Soviet power fully met the educational requirements of society, which did not lead, however, to a true blossoming of scholarly research, in any case, in comparison with Western achievements – perhaps because the highest academic ranks were held by people with Communist Party cards rather than by those who really had an inclination or capability for research. One can often hear today apologists of the old regime mournfully lament over the “brilliant Soviet academic institutions and scientific research”, which the new regime does not need. These critics turn a blind eye to the fact that Soviet academia worked in no way better than industry or farming did, i.e., with the same low efficiency. In academe also one true or laborious researcher was confronted by a hundred false or lackadaisical ones. The latter often held high academic posts and determined the strategy of research. Hundreds of junior and senior research associates in hundreds of research institutes were run-of-the- mill clerks who gleaned information that nobody needed, wrote articles that nobody read, or tried to cough up a dissertation for decades on end. Those opuses were then sent to the archives forever; library statistics says that not a single reader has ever borrowed the overwhelming majority of those works. Of course, it was an entirely different picture in high-security research institutions fulfilling defense orders. But even in the most devastating arms race, one US researcher did the job of several Soviet ones.
Unfortunately, the situation has changed very little during the past decade. On the other hand, such a new phenomenon has arisen as an all-out academic effort by our political and business elite. Steeply rising is the number of doctors, professors, and especially academicians. Serious people are very little interested today in such trivial ranks as candidate of science or a corresponding member of the academy. If one fails to win a chair in the National Academy of Sciences or a state university professorship, he will find an easy way to a new academy or university. If the Higher Attestation Commission refuses to approve a thesis, you can confer on yourself the title of a gowned professor even if you fail to get hold of a professorial gown (such professors have contacted The Day).

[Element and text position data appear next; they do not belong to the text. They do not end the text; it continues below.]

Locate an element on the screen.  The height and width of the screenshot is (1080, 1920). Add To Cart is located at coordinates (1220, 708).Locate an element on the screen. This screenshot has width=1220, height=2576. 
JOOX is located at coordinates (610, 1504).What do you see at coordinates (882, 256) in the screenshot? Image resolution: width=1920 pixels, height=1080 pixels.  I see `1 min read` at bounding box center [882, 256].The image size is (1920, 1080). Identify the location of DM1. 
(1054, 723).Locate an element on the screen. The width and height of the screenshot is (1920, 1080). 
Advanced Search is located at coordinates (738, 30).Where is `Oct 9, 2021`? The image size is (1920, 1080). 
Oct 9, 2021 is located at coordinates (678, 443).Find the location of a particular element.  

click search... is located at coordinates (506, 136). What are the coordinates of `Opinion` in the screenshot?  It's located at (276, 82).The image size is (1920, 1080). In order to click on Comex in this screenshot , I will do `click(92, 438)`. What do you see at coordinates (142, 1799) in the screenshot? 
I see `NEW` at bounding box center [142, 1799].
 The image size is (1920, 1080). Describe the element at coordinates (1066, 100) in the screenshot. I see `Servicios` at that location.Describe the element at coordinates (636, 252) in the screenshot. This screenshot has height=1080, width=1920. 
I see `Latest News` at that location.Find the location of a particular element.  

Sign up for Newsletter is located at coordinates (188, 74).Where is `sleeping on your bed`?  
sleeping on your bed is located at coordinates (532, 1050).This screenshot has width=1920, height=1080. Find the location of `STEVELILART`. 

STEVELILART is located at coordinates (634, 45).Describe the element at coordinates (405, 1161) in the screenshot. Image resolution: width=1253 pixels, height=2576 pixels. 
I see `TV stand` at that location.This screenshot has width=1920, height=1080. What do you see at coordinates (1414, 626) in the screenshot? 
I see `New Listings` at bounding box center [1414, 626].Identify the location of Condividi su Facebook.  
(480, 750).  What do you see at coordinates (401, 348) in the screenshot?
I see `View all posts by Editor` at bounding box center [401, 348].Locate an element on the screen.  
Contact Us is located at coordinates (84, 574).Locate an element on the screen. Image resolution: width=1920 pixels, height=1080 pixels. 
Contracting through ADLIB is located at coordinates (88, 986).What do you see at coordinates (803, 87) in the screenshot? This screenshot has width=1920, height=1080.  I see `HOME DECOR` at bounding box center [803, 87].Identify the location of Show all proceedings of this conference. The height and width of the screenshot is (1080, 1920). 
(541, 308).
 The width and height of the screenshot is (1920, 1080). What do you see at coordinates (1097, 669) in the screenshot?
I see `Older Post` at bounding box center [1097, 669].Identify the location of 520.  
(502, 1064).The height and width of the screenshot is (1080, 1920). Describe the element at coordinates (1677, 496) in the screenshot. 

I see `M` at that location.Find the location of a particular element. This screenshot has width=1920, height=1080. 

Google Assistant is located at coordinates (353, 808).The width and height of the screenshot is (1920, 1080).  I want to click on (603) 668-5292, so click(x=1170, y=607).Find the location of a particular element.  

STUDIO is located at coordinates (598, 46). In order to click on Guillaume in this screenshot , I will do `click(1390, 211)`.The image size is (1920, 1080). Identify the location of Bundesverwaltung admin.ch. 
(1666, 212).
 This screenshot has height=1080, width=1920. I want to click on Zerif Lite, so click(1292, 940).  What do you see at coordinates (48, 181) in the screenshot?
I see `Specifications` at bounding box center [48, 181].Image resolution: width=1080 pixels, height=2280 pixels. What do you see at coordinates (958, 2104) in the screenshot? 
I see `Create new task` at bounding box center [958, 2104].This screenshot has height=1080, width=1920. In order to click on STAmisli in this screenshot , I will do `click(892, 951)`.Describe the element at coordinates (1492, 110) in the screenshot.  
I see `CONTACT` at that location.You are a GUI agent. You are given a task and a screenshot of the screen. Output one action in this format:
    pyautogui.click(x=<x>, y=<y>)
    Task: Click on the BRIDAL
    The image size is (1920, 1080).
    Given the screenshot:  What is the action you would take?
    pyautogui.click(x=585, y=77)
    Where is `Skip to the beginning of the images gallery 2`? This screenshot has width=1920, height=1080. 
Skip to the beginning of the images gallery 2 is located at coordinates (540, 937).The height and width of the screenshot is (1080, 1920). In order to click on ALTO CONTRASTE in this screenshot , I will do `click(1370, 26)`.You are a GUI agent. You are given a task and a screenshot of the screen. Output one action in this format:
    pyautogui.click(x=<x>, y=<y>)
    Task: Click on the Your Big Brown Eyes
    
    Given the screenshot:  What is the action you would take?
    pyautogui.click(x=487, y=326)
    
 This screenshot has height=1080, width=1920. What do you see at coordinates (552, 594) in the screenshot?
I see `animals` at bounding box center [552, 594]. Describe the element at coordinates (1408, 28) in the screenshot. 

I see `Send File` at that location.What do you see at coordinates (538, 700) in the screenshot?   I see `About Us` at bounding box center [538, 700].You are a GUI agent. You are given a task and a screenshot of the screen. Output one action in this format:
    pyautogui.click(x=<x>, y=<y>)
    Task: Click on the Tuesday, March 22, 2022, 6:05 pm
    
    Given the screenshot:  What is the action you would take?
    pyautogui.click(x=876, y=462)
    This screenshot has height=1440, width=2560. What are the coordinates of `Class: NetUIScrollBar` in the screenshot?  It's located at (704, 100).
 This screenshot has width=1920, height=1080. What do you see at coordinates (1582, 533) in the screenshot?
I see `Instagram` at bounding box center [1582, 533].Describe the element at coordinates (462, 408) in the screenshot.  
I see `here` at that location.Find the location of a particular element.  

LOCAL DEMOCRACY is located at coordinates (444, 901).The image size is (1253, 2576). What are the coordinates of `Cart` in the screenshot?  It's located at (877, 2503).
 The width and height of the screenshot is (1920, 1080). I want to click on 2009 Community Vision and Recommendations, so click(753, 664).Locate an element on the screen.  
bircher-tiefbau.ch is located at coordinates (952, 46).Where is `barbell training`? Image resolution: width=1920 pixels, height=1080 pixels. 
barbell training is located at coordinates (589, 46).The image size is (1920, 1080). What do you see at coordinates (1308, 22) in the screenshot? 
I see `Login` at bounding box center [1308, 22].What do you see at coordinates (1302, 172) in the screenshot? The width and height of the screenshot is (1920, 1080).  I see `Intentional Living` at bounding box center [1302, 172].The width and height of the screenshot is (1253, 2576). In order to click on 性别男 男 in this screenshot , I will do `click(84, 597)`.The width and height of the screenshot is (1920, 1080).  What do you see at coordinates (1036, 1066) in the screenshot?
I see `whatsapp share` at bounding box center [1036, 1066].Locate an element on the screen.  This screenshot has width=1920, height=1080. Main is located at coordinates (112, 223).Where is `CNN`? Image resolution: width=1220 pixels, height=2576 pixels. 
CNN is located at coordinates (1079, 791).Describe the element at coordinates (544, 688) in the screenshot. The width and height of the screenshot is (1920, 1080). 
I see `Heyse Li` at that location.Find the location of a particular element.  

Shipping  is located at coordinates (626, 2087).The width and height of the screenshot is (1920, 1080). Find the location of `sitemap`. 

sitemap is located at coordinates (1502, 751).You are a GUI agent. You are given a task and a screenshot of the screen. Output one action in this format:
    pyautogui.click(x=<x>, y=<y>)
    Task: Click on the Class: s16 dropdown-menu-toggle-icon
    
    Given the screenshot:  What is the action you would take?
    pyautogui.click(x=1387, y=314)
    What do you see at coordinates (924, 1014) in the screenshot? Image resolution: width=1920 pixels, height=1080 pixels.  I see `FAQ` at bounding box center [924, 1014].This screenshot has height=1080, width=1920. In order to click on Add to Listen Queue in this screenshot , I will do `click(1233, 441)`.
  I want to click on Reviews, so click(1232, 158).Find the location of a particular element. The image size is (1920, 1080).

The popularity of scientific research has achieved an unheard of level: it will soon be difficult to tell Verkhovna Rada or the Cabinet of Ministers from the National Academy’s Academic Board because of the number of doctors of sciences sitting there. One people’s deputy begins all his television appearances with “We, doctors, think... ,” “It is the practice of us, doctors, to...,” “We, scientists, are very much alarmed...” or “Let me, a researcher, state...” It is impossible to imagine such a high academic level in an obscure American Congress or British House of Lords.
Yet, there are problems even here. Although the heads of our elite are just brimming with ideas, there is no time to write theses or books, for the bugle calls for other urgent endeavors. What is to be done to save the original ideas and theories for generations to come? Serious demand always generates the corresponding supply. This country has formed in the past few years a widespread intellectual service – illegal by nature – to fulfill the academic ambitions of our elite.
Somewhere in their tiny apartments, quiet and self-composed erudite people earn a living by doing research in all spheres of science and technology. They write from end-of-year and graduation projects to postdoctoral theses, from the texts of reports at international academic conferences to serious books. What characterizes this gray research sphere is efficiency, speed, along with the unavoidable use of computers and the Internet. A command of foreign languages is indispensable here for one at least to be able to keep watch of scientific periodicals and other publications. If necessary, such hacks can conduct or order a sociological survey. Moreover, they are as accurate as Germans.
This kind of service also existed, although on a far lesser scale, in Soviet times. But since politicians and our much-vaunted new Ukrainians have fallen head over heels in love with science, the gray service has attracted the most talented and knowledgeable part of the losers who failed to fit into the new system.
It is thus little wonder that in this country ambitions not always go hand in hand with learning, nor is true education always combined with ambitions. What can be done, what kind of a reform should be carried out to take these two groups, the buyers and sellers, out of the shadow and make them change places?